The Lambretta V-Special is a scooter produced Austrian KSR Group under the brand name Lambretta (own by Swiss Innocenti S.A.)

The scooter has been introduced in 3 models the V50 Special, V125 Special and the V200 Special. The V-Special began production in 2017 and is based on the SYM Fiddle.

== Design ==
The Lambretta V-Special was designed by KISKA (designers of KTM and Husqvarna Motorcycles) and the frame and engine are from an SYM Fiddle III. The engine displacements for the V50, V125 and V200 are 49.5cc, 124.7cc and 168.9cc respectively, and they are single cylinder 2-valve air-cooled four-strokes.
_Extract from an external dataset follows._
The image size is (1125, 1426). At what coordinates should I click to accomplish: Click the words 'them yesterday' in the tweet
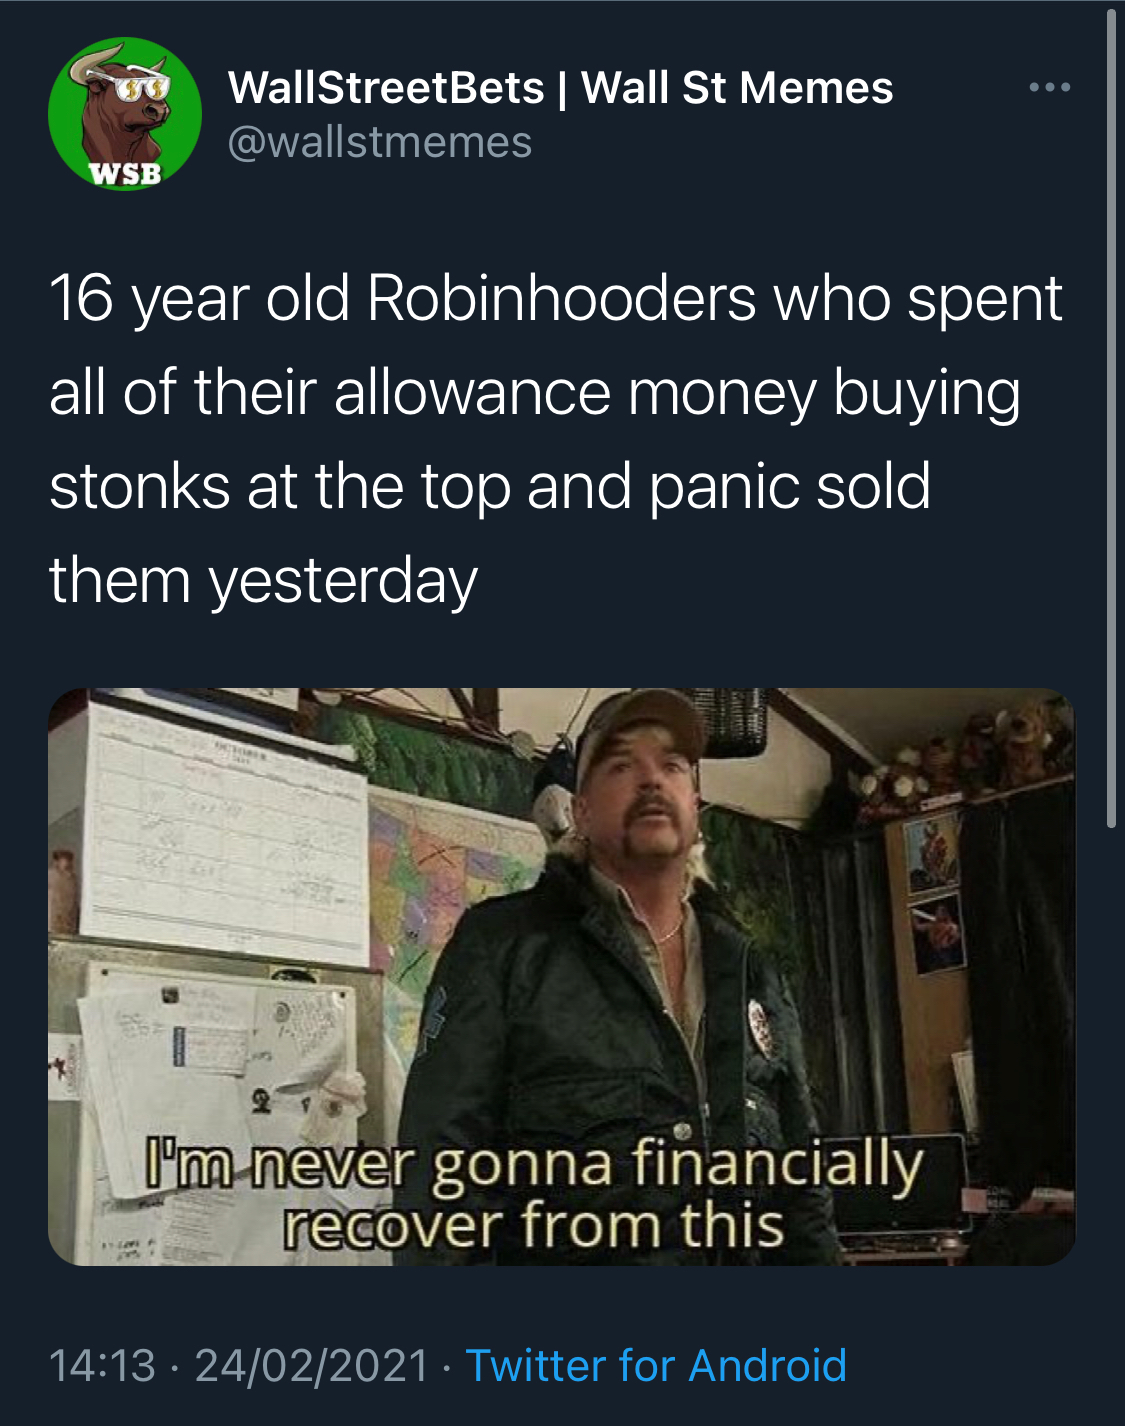click(263, 581)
The power is delivered through a continuously variable transmission (CVT) and uses a centrifugal clutch and is belt driven for the final drive. The body styling was an attempt to keep as much classic Lambretta looks in the bike as possible but some sacrifices had to be made due to the 'donor' bikes engine, chassis and suspension, such as the sloping foot boards and side panels and the height of the front mudguard. The front mudguard comes in two styles, 'Fixed' and 'Flex'. The side panels are double layered with a 1.2mm steel beam running to the sides which are the covered with side panels. It has Lambretta badges on the front light, rear and casing while the horn cover has an Innocenti badge.

=== Colours ===
The colour schemes available are Matt Grey or Orange for the V50 fixed Mudguard and Red, Blue, White and Black in flex mudguard. The V125 comes in Matt Grey or Orange in fixed mudguard and Red, Blue, White, Black and Brown in flex mudguard. The V200 with a fixed mudguard come in Orange and Silver Blue while with a flex mudguard it comes in Blue, White, Black and Brown. The seat colours depend on the colour chosen for the bike with Dunkelbraun coming with Matt Grey paint, Black coming with Orange, Red and Brown. The Dark brown seat comes with Silver Blue, Blue and Black paint jobs.

=== Pirelli Edition ===
The V125 Special Pirelli Edition is made in association with Pirelli the colour scheme is Matt Grey-Black lacquer finish with red Pirelli accents and is only available with 124.7cc engine displacement and a 'fixed fender' front mudguard. The Special collaboration edition is limited to 999 units worldwide.